## [Passage for review]

________________________

Earth’s surface is constantly being bombarded with background radiation. This radiation is harmless to humans and other life on Earth, but for experiments studying particle interactions, it presents a challenge.
Many of the interactions experiments at SNOLAB study are rare: scientists expect to see one interaction per tonne of detector material per year, so the detectors need to be huge. Additionally, many of these interactions leave only faint signals in the data. Background radiation also interacts with these detectors, but much more often and with much stronger signals than the interactions scientists want to see. If these experiments were set up on Earth’s surface, it would be impossible to find the signal physicists are looking for because of all the background noise – something like trying to hear a single pin drop at a rock concert.
Quieting the cosmos: studying the universe from deep underground
Underground at SNOLAB, the 2070 metres of rock filters out cosmic rays that create most of the background radiation on Earth’s surface. This rock is an incredibly effective shield for experiments in the lab. A few cosmic rays still pass through (roughly one per square metre every three days), but they are reduced by a factor of 50 million compared to surface conditions.

________________________

## [Work to complete]
- 1) In the SNOLAB text, by how much does the rock above the lab reduce cosmic rays compared with surface conditions?
- 2) Pick up the SNOLAB text after its last sentence and continue it.

________________________

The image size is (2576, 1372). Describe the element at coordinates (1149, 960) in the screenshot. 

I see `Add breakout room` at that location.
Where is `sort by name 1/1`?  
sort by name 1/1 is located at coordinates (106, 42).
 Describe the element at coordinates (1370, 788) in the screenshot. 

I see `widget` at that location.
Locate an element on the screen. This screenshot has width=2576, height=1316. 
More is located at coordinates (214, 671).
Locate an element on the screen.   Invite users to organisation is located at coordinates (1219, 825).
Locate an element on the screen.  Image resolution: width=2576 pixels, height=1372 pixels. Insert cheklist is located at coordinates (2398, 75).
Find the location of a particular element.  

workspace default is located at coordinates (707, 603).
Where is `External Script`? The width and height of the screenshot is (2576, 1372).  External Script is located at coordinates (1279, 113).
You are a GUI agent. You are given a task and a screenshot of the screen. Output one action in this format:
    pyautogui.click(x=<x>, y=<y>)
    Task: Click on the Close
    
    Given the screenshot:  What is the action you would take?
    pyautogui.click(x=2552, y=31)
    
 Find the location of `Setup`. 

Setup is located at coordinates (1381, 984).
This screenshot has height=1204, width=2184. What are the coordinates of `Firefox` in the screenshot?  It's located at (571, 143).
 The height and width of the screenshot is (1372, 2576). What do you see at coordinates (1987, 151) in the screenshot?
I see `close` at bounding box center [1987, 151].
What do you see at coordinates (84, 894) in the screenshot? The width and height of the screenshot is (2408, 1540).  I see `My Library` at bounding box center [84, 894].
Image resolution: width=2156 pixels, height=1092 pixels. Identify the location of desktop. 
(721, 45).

________________________

## [Task responses]
- 1) By a factor of 50 million.

- 2)
The rock surrounding SNOLAB contains trace amounts of uranium and thorium, which generates some natural radioactivity through decay. To prevent this from interfering with the experiments, SNOLAB’s underground walls have special paint and each experiment has additional shielding surrounding the detector. This radioactive decay is much less energetic than cosmic rays, so it is easily stopped by a few centimetres of lead or metres of water.
While being in a mine blocks out cosmic rays, it also opens up the possibility of rock dust contaminating experiments. To protect them, SNOLAB is operated as a large clean room (similar to what is done in the pharmaceutical industry). All equipment entering SNOLAB is carefully cleaned, and people coming into the lab are required to shower and change into clean room clothing. Typically, the interiors of the detectors have 100 million times less radioactivity than what naturally occurs on Earth’s surface.